Directions for this task — The output should be limited to the line holding "POLITIK (67, 22)" and the lines after it through the end of the entries, each restated exactly.

Saved data entries
————
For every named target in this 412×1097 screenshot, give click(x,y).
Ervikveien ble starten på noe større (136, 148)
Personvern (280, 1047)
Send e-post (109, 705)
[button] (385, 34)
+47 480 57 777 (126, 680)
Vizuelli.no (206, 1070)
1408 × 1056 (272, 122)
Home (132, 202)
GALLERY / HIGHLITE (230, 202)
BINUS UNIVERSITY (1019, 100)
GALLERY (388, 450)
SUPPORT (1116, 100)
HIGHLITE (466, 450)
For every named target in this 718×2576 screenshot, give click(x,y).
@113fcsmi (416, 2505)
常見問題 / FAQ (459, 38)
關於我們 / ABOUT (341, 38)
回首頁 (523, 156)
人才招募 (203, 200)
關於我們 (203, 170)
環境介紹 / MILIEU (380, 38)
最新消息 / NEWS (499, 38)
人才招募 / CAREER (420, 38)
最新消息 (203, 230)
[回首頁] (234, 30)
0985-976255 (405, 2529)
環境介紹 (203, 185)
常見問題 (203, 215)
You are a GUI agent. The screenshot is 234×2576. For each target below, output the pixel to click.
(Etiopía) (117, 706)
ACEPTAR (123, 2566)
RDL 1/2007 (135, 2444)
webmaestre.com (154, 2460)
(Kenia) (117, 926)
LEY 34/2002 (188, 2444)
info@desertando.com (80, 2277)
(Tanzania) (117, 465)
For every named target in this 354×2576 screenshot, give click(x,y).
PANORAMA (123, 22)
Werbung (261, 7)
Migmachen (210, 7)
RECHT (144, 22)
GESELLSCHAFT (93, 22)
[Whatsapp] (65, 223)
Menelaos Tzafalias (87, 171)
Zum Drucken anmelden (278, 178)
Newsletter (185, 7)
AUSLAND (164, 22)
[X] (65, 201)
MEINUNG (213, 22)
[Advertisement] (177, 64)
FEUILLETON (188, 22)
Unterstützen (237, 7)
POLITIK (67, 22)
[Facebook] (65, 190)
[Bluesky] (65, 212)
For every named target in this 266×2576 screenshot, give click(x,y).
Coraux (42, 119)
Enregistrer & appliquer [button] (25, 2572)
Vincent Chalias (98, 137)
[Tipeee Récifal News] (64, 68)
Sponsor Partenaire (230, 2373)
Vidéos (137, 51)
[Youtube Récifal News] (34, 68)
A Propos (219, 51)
————
Task solution —
POLITIK (67, 22)
[Facebook] (65, 190)
[Bluesky] (65, 212)
For every named target in this 266×2576 screenshot, give click(x,y).
Coraux (42, 119)
Enregistrer & appliquer [button] (25, 2572)
Vincent Chalias (98, 137)
[Tipeee Récifal News] (64, 68)
Sponsor Partenaire (230, 2373)
Vidéos (137, 51)
[Youtube Récifal News] (34, 68)
A Propos (219, 51)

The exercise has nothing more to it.